# [Stated problem]
Print the entries below without changes, beginning at the line that contains "Given: Enable Vacation responder on" and stopping after the line that contains "[x=97, y=150]".
## START Entries provided
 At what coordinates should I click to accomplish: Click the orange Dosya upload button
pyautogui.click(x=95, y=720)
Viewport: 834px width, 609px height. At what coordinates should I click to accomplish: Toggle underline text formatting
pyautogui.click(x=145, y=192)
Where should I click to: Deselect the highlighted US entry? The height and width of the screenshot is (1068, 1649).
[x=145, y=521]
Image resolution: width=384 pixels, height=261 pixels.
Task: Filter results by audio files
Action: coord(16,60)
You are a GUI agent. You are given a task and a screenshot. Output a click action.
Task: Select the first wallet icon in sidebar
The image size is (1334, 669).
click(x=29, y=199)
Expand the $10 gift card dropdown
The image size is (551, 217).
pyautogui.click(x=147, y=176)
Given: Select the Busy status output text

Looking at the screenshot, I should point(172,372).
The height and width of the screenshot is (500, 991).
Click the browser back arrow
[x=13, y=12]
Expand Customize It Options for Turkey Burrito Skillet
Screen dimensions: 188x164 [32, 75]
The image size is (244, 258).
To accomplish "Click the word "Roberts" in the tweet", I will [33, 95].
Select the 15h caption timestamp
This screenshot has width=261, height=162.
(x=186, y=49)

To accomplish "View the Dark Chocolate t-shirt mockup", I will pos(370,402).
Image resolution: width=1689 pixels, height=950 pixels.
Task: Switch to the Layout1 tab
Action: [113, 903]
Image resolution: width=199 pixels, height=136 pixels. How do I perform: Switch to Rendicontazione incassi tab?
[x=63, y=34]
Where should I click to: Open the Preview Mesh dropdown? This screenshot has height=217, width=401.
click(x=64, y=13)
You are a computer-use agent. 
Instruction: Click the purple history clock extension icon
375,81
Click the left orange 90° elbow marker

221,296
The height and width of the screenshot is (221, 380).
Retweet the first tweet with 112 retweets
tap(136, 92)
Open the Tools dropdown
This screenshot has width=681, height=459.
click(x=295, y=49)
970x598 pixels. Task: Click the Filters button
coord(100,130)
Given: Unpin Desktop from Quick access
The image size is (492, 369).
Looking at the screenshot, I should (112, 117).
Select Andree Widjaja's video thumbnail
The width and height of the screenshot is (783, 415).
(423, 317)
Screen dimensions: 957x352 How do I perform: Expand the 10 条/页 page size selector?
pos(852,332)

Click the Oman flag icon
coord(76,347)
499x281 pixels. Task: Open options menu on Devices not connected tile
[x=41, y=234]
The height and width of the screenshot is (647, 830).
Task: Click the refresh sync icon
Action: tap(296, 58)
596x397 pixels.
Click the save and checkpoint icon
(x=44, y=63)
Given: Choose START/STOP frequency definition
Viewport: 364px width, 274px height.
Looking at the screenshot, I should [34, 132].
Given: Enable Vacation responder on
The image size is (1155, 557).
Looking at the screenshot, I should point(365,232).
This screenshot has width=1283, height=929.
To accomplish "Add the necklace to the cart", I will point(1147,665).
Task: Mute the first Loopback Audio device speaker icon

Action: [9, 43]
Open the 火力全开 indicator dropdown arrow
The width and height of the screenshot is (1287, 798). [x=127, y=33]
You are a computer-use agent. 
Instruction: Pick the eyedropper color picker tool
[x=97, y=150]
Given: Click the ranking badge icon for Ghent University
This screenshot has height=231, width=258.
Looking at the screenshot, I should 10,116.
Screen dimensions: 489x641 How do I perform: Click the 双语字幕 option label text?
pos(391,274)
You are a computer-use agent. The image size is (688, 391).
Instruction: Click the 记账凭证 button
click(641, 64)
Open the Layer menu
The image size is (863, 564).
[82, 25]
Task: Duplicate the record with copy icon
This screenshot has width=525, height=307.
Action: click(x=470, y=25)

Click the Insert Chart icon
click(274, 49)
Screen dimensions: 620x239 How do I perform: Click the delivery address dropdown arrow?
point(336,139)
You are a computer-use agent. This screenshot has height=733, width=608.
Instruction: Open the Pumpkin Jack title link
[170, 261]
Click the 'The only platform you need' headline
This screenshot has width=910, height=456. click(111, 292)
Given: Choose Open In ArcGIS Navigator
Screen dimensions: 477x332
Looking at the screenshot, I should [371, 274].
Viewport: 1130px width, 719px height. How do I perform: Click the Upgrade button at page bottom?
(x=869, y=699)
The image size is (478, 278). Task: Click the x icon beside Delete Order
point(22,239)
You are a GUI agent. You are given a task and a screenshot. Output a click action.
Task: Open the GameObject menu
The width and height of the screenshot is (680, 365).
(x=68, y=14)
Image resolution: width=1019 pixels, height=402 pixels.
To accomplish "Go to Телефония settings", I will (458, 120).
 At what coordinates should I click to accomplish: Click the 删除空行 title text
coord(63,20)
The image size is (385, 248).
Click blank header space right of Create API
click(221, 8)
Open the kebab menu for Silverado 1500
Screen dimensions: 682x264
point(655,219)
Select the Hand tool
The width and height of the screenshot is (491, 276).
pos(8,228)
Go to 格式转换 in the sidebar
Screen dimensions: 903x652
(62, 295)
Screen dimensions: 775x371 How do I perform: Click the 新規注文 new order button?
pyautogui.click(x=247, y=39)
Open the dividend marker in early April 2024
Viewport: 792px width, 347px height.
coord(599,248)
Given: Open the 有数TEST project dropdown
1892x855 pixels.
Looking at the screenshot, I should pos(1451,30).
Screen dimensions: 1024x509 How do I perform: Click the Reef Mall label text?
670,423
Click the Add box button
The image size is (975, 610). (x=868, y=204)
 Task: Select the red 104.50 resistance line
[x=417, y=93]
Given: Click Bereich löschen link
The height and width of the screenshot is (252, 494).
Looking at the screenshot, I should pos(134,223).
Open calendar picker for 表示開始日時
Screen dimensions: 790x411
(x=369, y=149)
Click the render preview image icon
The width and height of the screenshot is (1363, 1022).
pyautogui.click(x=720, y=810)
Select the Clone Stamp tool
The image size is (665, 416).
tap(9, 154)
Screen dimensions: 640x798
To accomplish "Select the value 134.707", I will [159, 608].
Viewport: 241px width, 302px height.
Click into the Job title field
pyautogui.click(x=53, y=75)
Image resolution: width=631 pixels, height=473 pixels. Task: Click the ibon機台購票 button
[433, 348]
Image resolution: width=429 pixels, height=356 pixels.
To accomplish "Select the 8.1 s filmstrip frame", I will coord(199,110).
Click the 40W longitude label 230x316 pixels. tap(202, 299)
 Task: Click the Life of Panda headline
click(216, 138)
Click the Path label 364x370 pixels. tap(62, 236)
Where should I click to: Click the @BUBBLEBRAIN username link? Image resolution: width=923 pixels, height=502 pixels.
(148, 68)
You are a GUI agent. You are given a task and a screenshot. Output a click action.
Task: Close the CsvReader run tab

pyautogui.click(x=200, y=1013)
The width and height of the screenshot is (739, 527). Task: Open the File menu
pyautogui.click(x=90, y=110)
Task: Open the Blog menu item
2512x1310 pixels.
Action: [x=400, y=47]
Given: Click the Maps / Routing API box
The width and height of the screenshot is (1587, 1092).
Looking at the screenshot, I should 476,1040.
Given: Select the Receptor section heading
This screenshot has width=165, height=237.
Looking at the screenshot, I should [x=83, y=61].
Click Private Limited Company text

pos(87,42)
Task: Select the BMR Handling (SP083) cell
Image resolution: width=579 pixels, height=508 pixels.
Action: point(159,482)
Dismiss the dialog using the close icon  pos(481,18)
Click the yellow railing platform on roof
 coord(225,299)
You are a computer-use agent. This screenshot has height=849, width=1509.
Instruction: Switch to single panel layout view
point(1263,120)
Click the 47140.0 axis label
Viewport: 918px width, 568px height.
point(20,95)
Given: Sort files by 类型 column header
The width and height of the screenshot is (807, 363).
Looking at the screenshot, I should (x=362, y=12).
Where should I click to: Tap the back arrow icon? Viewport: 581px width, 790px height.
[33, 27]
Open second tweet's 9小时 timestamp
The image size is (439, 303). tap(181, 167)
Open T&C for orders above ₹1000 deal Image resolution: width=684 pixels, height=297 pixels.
## END Entries provided
# [Complete output]
Given: Enable Vacation responder on
The image size is (1155, 557).
Looking at the screenshot, I should point(365,232).
This screenshot has width=1283, height=929.
To accomplish "Add the necklace to the cart", I will point(1147,665).
Task: Mute the first Loopback Audio device speaker icon

Action: [9, 43]
Open the 火力全开 indicator dropdown arrow
The width and height of the screenshot is (1287, 798). [x=127, y=33]
You are a computer-use agent. 
Instruction: Pick the eyedropper color picker tool
[x=97, y=150]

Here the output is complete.